Personal chefs design and cook meals for clients in their homes. Sometimes that’s weekly meal prep, sometimes special occasions. Unlike private chefs (who usually work full-time for one household), personal chefs often juggle multiple clients.
Typical responsibilities include:
- Planning and creating menus to suit client tastes and dietary needs.
- Grocery shopping and ingredient sourcing.
- Prepping and cooking meals (often for storage/freezing).
- Cooking for dinner parties or events.
- Cleaning down and leaving kitchens spotless.
Skills you’ll need to succeed
Cooking talent is just one part of the puzzle. To succeed as a personal chef, you’ll also need:
- Organisation – balancing multiple clients and meal plans.
- Flexibility – working around family schedules or event timings.
- People skills – you’re in someone’s home; trust and rapport are everything.
- Business sense – setting rates, managing bookings, invoicing.
- Professionalism – discretion and reliability matter as much as food.
Building trust is essential. You’re not just cooking – you’re stepping into people’s personal spaces. Clients want someone who feels dependable, respectful, and discreet.
Lifestyle fit – is this really for you?
Restaurant hours are tough, but personal cheffing isn’t exactly a “soft option”. The work can be physically demanding (shopping, lifting, long prep days) and emotionally demanding (clients can be picky, last-minute, or high-pressure).
Be honest about the trade-offs:
- You get control of your schedule – but you’re the only one responsible if things go wrong.
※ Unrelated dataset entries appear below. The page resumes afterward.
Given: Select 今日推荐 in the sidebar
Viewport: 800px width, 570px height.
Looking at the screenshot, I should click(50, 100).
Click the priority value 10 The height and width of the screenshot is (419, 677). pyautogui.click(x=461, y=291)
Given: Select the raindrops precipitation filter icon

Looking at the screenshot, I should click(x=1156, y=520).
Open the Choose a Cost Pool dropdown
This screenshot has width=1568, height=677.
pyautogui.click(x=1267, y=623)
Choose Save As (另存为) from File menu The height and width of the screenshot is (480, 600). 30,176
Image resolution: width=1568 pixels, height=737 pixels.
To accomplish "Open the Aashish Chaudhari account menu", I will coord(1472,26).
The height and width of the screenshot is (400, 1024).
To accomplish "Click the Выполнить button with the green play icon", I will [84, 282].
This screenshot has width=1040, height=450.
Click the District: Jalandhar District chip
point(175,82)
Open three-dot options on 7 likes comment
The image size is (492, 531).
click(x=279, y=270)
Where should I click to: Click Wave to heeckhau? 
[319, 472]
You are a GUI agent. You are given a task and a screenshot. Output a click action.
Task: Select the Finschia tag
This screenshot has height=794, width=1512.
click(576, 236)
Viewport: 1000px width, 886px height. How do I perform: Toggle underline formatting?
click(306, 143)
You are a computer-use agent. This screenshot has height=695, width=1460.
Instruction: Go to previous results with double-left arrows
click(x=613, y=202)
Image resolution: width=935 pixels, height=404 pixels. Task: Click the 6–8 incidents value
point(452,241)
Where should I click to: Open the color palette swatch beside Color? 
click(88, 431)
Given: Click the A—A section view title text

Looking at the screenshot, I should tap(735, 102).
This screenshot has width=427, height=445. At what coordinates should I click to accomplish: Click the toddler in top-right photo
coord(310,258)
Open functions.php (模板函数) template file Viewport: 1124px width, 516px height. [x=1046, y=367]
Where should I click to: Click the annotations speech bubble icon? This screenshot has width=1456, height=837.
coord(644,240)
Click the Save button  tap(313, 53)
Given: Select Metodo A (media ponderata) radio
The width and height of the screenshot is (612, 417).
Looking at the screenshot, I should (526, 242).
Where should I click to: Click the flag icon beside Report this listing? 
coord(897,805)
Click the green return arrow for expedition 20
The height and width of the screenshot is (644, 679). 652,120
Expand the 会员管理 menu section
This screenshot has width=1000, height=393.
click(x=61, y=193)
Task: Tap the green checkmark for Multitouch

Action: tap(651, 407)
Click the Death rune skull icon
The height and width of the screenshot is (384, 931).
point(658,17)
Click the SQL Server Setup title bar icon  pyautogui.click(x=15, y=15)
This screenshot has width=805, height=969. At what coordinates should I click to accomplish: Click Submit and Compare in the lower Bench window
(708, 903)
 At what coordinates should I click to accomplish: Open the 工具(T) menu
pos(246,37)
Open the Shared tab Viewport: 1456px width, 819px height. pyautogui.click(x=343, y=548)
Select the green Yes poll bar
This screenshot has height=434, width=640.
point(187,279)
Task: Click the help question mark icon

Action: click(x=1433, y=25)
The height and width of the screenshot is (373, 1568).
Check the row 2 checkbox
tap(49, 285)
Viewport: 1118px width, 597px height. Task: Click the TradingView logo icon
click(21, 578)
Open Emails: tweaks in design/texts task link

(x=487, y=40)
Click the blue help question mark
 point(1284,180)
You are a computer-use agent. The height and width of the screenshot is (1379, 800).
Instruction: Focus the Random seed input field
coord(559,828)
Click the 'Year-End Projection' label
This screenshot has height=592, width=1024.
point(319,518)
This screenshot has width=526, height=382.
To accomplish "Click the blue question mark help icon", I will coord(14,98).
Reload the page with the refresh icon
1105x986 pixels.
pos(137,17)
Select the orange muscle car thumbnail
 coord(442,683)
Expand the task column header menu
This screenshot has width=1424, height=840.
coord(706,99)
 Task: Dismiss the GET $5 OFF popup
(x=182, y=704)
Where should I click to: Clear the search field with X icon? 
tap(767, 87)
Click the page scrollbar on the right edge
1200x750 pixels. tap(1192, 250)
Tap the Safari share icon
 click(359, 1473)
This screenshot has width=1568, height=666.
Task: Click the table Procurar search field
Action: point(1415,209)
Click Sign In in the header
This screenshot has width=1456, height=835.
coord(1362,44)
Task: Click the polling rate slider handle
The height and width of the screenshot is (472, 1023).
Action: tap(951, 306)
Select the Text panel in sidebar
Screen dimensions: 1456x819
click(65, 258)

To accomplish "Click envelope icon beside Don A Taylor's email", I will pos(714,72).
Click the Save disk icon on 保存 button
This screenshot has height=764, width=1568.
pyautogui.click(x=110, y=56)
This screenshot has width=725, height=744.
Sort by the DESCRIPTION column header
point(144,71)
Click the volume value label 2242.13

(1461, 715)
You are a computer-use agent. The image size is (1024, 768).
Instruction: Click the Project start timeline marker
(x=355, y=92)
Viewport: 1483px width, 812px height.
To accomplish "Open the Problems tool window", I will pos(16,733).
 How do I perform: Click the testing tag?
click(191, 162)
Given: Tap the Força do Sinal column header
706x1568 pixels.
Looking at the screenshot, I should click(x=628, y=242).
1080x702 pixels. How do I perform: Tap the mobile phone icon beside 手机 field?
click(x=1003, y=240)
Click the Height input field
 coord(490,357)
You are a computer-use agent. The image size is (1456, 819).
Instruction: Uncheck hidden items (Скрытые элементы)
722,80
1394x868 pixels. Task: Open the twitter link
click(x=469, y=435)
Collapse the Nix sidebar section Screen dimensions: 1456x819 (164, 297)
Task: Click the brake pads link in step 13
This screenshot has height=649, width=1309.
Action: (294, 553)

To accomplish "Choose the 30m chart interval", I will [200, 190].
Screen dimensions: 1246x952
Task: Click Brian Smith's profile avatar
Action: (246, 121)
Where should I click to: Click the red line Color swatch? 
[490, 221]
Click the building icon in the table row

- You can choose your clients – but you’ll also need to handle the business admin that comes with that freedom.
- You might find the work more personally rewarding – but it’s often lonelier than working in a brigade.
This role tends to suits chefs who want independence, enjoy variety and can self-manage without the buzz of a team kitchen.
Steps to becoming a Personal Chef
Here’s how to make the move:
Step 1 – Build your experience
Most personal chefs start after working as a chef de partie, sous chef or head chef. Having that foundation means you’re confident with timing, prep and managing pressure.
Step 2 – Get certified where needed
While not always required, food hygiene certifications are essential. Clients feel reassured knowing you’ve got professional training and safety covered.
Step 3 – Define your offering
Decide if you’ll focus on:
- Weekly meal prep for busy families.
- Dinner parties and private events.
- Dietary specialisms (plant-based, gluten-free, diabetic-friendly).
Step 4 – Set your rates
Rates vary widely by location and service type. Many personal chefs charge per hour, per meal, or per day. In the UK, day rates typically range £200–£400 depending on experience and client expectations.
Step 5 – Market yourself
- Build a simple website with menus and testimonials.
- Use chef-focused platforms or social media to show your work.
- Word of mouth is powerful – so be sure to delight your clients and referrals will follow.